Os bleus cobriram de lama todo um país que se orgulha de sua cultura e da sua educação, a ponto da ministra do esporte tomar um avião para a África do Sul, na esperança não de controlar a situação, já perdida, mas de salvar um pouco as aparências. O papelão francês foi mais que grosseria: foi um festival coletivo de mau-caratismo.
Nem o treinador se salvou do naufrágio moral. Ao se recusar a cumprimentar o técnico adversário ao fim do jogo, deixando no ar a mão estendida do nosso Parreira, que na vitória como na derrota é sempre o mesmo gentleman, o francês Domenech deixou claro que o vexame futebolístico e ético da França não se deveu apenas aos jogadores.

Dunga falou em entrevista, emocionado, da educação que lhe deu o pai, hoje doente, e da mãe, que é professora de história. Sabemos por ele mesmo que ser filho de professora o ajudou a amar a pátria e a ter aquela disciplina espartana, com a qual conduz sua vida e a seleção. Porém, essa criação não o ajudou muito com a língua portuguesa, que ele atropela com a mesma volúpia com que gostaria de destruir adversários e opositores, principalmente na imprensa. E também não colaborou para conservar a noção básica da educação de que ficar xingando e destratando todo mundo é feio. Os pais tentam, sabemos, mas não conseguem tudo.

Por seu comportamento inadequado, Dunga ensaiou em seguida um pedido de desculpas, dizendo que o povo brasileiro não tinha que saber de seus problemas pessoais. Não se trata disso. Ele poderia ter problemas e trazê-las a público de maneira mais digna. No entanto, não deixa de ser verdade que o público vê futebol pela beleza do jogo, pelos momentos heróicos e emocionantes do esporte, pelo amor à pátria. E gostaria de ver aqueles que representam um povo se comportando de acordo.

Se esta Copa serve de exemplo, é daquilo que não se deve fazer. O futebol não perdeu apenas muito da paixão, convertida numa vontade de ganhar a qualquer preço, por trás da qual está a verdadeira motivação que hoje move o esporte: a ganância por dinheiro.
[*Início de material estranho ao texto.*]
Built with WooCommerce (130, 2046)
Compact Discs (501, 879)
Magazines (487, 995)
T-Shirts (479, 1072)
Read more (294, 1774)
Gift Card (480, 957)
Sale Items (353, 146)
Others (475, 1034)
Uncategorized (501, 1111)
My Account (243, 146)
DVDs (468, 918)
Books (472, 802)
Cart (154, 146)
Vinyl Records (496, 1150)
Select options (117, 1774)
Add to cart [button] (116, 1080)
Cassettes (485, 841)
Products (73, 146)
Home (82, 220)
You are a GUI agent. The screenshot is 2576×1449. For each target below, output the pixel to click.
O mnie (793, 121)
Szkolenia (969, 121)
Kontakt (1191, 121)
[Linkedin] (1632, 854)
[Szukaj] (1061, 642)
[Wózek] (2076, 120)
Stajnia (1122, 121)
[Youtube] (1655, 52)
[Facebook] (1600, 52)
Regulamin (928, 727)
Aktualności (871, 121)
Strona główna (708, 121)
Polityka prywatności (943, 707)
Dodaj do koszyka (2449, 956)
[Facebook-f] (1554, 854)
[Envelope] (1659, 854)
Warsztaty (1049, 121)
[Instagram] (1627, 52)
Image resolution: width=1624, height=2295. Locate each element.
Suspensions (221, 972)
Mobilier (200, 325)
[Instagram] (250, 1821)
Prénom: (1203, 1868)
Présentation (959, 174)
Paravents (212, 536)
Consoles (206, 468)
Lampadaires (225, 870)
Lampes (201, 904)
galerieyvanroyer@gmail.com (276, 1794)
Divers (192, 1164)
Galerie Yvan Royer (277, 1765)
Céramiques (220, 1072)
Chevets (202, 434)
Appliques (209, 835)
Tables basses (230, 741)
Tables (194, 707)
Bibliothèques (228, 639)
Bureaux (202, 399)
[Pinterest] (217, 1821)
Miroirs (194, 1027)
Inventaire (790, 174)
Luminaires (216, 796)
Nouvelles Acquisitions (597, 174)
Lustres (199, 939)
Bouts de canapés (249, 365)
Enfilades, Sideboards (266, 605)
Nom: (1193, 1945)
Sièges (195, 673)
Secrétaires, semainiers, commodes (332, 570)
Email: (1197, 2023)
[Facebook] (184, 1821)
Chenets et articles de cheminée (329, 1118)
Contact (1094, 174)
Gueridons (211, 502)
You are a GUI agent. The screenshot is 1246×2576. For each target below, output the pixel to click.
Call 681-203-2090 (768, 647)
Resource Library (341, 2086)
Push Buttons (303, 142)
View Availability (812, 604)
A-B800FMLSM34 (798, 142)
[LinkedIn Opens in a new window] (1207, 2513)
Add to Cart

E, quando isso acontece, desaparece a noção indispensável de honradez.
*
O Brasil ganhou de pouco dos coreanos, venceu a Costa do Marfim na base da ferocidade e empatou melancolicamente com Portugal. No jogo em que precisou fazer substituições de um time já cheio de reservas, Dunga entrou com Grafite, Josué e Ramirez. Ficou clara a falta de imaginação d eum time comandado por um técnico que se deu ao luxo de deixar de convocar Neymar, Ganso e Ronaldinho Gaúcho. O erros em algum momento aparecem.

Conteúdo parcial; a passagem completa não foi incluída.